*** RECORDS FOR THE EXERCISE ***

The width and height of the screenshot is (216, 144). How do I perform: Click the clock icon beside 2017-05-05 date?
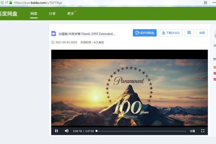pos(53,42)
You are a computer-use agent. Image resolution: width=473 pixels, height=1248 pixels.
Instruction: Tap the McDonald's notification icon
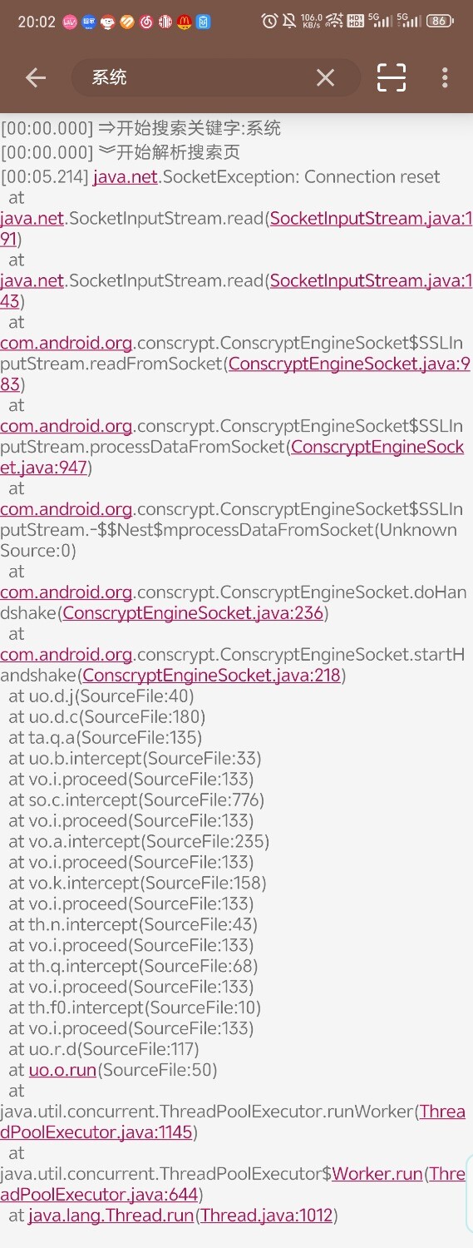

*** End of RECORDS FOR THE EXERCISE ***
*** RECORDS FOR THE EXERCISE ***

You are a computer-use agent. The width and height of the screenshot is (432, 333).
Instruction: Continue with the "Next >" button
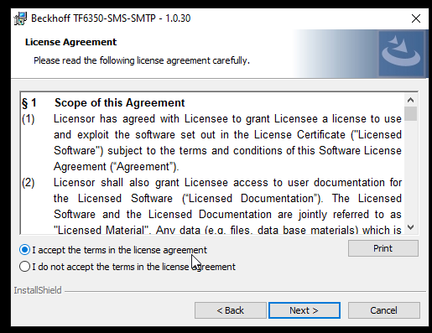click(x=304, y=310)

*** End of RECORDS FOR THE EXERCISE ***

* **TRY IT**
Tally up the lines in the preceding listing that contain the string "computer". Respond with the number and nothing else.

* **EXPECTED ANSWER**
2